The Pina Bausch Foundation’s orientation toward the future demonstrates a temporal bond between economies of transmission, reperformance, neoliberalism, and, more specifically, neoliberal multiculturalism. Footnote 25 The desire to make Bausch’s work available to performers and dancers around the world belies a commitment to multiculturalism (“as many people as possible” seeing the work and/or experiencing it “on a personal level”), specifically in relation to the underlying influence of imperial ideologies (through an emphasis on a global scale and “transmissions to international theaters”). This pairing grounds the Foundation’s promises within a racialized economy that is fundamentally bound to its projected futures. Yet Dancing at Dusk also demonstrates how these futures are enmeshed with past and present systems of capital. In Queer Times, Black Futures, Kara Keeling connects neoliberalism’s fascination with futurity to the persistent presence of racial capitalism’s violent pasts. Neoliberal capital, she explains, “exists within a longer history of racial capitalism, itself undergirded by and maintained through the socioeconomic and cultural relations set in motion by the technological innovations and exploitation of risks that spread chattel slavery in the Americas” (2019:26). The Pina Bausch Foundation’s “task” must therefore be contextualized within both contemporary neoliberalism and its formative histories; reperformances and transmission projects that propel and are propelled by neoliberal economies also sustain an entanglement with the racialized violence of their origins.
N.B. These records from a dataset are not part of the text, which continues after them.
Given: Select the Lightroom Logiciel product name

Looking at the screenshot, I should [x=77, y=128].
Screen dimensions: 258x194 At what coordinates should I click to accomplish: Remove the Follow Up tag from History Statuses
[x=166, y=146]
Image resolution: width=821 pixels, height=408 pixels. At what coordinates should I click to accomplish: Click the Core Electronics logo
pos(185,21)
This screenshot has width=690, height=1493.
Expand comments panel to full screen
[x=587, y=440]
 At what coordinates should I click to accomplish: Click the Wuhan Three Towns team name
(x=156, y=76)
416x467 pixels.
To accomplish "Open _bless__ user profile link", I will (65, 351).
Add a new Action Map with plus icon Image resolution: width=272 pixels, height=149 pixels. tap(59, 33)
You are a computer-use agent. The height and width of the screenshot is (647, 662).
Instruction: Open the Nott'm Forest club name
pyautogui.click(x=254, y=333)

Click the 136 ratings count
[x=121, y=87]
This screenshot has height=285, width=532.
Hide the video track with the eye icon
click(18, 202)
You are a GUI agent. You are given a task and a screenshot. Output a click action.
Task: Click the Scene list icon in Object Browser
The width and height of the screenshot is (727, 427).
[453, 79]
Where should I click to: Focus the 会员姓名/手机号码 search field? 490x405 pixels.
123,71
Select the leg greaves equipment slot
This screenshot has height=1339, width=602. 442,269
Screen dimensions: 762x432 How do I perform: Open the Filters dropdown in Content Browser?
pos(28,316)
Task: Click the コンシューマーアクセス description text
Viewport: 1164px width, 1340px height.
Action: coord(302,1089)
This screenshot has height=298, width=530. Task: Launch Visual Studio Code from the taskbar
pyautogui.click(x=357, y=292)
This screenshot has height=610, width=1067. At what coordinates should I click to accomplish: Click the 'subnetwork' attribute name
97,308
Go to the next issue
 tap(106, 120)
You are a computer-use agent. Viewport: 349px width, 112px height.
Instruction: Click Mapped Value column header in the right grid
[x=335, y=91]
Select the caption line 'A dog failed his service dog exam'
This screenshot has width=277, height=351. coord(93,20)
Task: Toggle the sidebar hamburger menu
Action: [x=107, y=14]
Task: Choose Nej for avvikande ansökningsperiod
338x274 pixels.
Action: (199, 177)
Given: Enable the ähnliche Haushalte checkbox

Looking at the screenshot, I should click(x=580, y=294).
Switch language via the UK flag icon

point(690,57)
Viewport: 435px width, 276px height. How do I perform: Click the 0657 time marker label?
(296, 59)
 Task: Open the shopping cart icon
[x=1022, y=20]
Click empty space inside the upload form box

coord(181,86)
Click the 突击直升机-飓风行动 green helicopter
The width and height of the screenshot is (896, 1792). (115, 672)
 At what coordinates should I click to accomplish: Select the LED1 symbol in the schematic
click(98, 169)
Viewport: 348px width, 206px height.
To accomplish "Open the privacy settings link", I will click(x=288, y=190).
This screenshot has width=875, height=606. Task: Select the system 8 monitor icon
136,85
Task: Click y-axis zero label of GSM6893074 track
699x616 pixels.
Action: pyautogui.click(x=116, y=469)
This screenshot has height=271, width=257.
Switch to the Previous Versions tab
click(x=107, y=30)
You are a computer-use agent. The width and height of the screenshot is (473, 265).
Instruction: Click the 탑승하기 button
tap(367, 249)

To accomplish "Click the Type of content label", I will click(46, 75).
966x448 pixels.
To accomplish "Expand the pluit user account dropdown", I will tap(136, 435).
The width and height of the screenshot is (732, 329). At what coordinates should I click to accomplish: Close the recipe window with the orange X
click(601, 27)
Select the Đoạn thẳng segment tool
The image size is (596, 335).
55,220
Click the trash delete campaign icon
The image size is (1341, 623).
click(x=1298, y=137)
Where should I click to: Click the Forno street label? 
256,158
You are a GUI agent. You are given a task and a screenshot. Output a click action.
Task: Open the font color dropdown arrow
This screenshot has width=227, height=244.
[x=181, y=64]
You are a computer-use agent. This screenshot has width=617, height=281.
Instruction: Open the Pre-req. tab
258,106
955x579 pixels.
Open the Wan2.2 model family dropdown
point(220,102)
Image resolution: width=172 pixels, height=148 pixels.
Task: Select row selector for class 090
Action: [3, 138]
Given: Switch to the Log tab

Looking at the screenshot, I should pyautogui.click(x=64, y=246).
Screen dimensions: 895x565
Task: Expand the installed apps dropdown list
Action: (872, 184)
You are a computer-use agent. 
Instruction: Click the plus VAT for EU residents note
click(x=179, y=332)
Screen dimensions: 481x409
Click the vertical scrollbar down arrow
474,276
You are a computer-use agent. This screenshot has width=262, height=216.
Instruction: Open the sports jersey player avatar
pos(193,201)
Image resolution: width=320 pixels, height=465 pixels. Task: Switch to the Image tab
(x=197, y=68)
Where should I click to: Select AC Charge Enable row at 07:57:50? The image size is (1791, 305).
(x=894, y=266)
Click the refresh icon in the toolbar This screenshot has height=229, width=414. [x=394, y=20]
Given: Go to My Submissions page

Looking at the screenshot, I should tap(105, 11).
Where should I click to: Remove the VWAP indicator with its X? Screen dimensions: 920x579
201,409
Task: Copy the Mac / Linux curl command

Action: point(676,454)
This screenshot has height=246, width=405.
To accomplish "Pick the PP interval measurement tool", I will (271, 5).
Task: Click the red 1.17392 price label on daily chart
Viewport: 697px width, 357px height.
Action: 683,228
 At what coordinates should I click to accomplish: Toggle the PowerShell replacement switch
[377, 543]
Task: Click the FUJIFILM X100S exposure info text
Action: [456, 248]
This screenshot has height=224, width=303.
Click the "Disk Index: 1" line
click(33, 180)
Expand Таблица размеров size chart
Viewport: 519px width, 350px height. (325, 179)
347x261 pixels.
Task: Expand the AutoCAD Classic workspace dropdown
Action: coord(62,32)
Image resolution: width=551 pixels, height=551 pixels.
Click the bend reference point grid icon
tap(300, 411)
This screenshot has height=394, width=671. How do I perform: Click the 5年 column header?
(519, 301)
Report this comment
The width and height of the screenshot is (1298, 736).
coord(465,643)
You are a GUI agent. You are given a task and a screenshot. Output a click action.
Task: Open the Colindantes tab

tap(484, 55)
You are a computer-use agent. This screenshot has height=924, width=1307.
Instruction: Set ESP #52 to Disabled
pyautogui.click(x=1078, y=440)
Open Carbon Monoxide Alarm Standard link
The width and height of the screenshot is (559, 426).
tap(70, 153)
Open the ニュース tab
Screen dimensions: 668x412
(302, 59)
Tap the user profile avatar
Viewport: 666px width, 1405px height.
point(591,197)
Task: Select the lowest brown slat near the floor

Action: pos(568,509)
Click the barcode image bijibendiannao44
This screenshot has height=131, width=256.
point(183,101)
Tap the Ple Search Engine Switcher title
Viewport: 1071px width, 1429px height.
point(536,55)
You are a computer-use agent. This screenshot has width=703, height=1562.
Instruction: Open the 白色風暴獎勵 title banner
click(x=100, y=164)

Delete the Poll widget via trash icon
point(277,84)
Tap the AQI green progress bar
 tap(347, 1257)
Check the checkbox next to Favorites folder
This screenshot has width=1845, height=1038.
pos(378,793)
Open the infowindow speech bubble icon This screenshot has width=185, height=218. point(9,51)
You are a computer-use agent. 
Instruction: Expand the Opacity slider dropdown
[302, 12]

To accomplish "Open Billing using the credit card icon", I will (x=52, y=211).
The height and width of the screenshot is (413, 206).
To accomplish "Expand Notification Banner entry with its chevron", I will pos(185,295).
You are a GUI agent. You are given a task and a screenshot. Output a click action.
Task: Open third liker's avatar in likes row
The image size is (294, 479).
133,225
At the same time that it participates in contemporary formations of racial capitalism, however, Dancing at Dusk also appears to protest some artistic manifestations of racialized violence. Dancing at Dusk represents a good-faith effort by its producers to offset the predominant whiteness of Bausch’s canon, even while practicing methods of intercultural exchange that historically privilege white collaborators. In restaging The Rite of Spring with a group of African dancers, the producers appear to have responded to recent calls for more diverse representation within dance performance through casting. Because conventional modes of dance spectatorship remain ocularcentric, visible representations of difference (especially race) onstage have become increasingly prevalent as critiques of the institutionalized whiteness of ballet and modern dance have gained traction.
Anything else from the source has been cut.